◆ **What you should do**
Only the lines below, from the one with "Task: Open the color checker chart icon" through the one with "The image size is (840, 1400).", are to be written out, exactly.

◆ **Data for analysis**
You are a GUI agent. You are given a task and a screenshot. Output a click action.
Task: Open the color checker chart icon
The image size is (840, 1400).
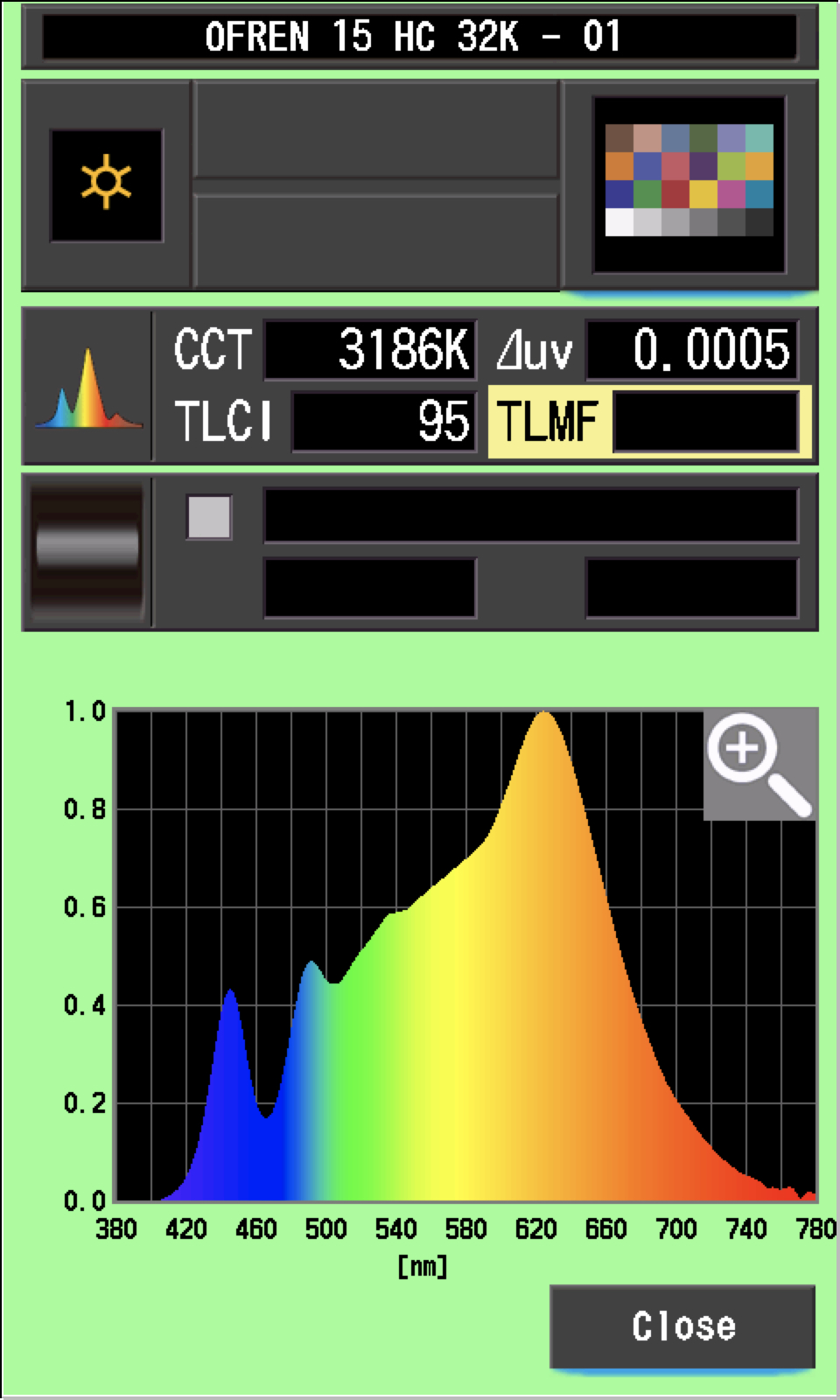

* * *

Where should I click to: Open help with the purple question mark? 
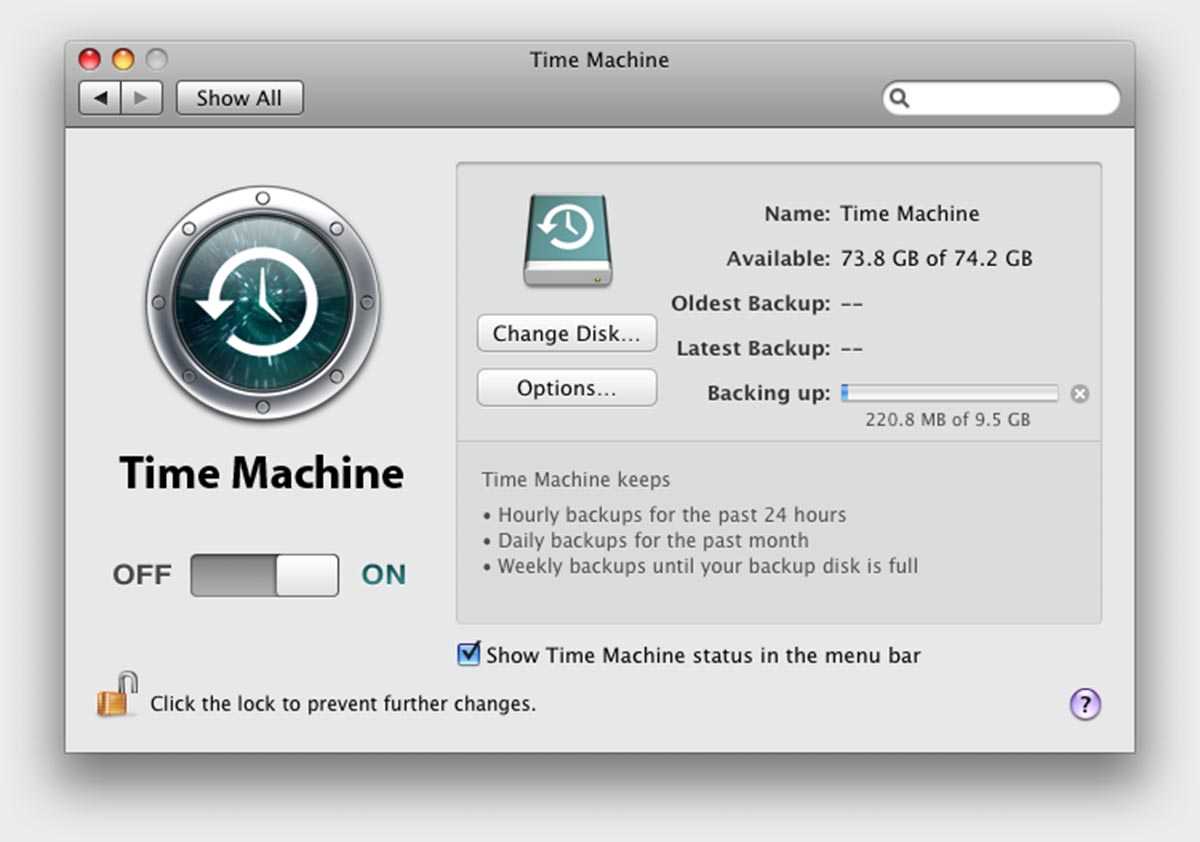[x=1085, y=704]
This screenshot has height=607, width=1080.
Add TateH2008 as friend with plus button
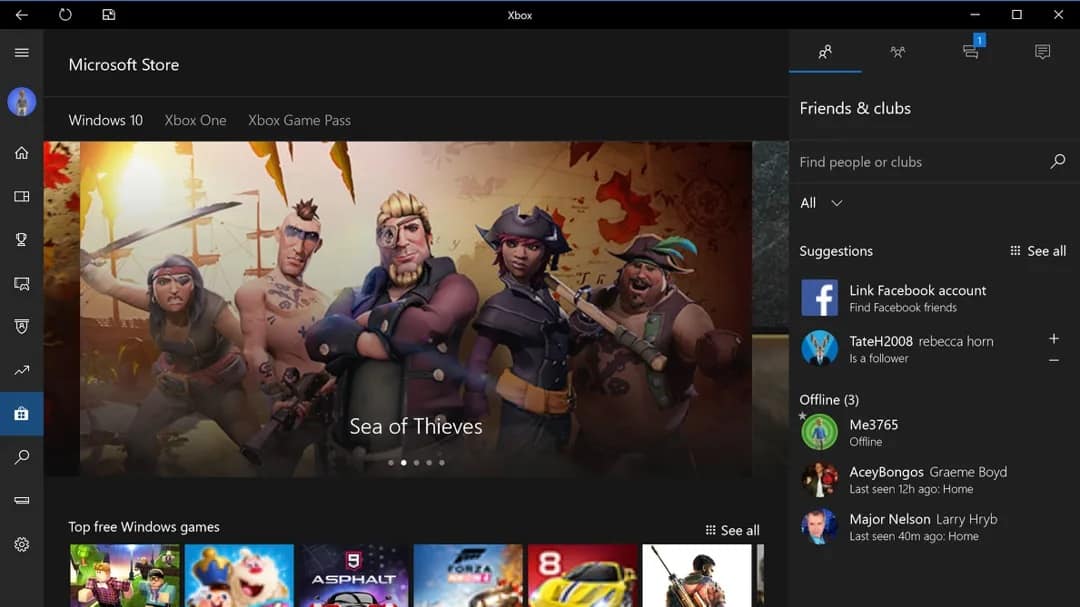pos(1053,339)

--

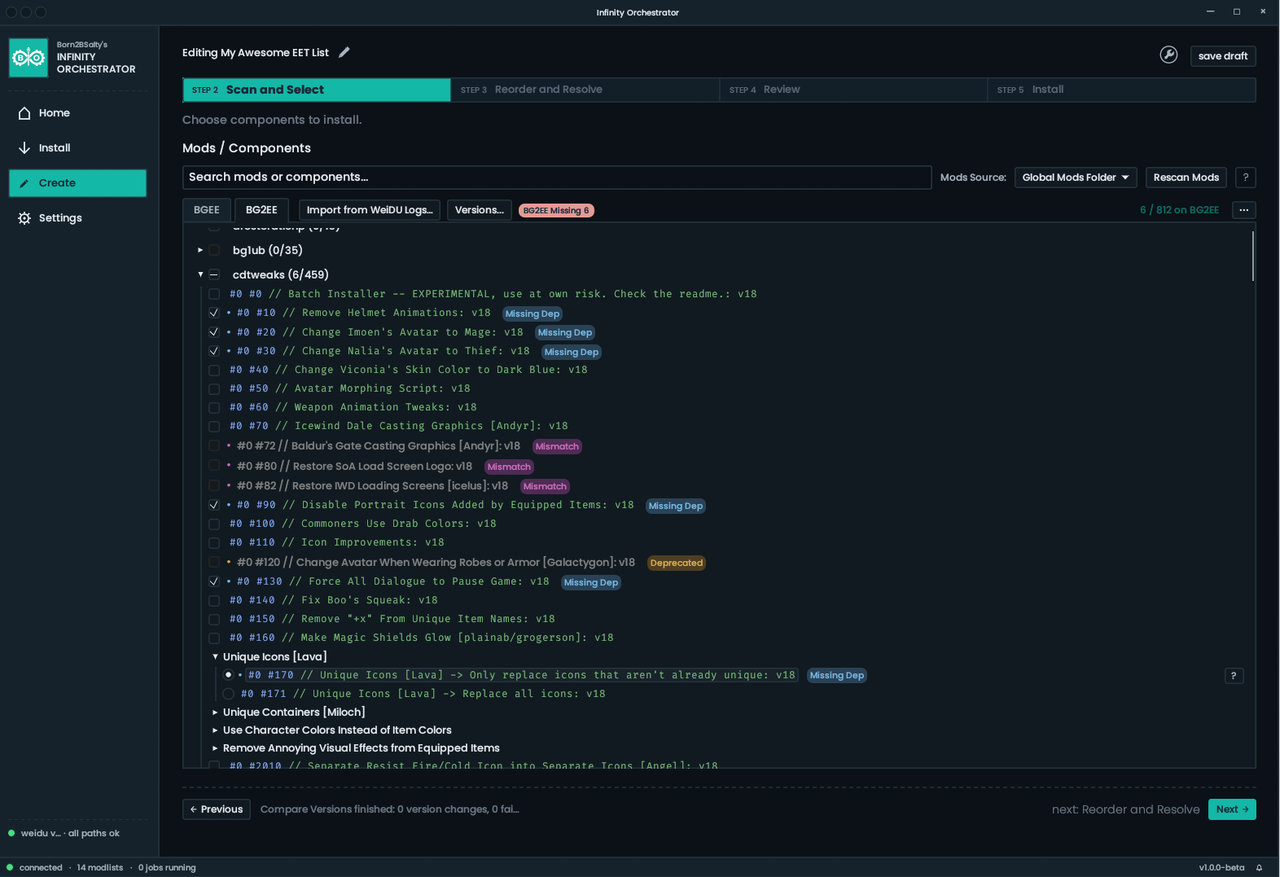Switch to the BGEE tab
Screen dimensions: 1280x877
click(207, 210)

◆ **Answer to the problem**
Task: Open the color checker chart icon
The image size is (840, 1400).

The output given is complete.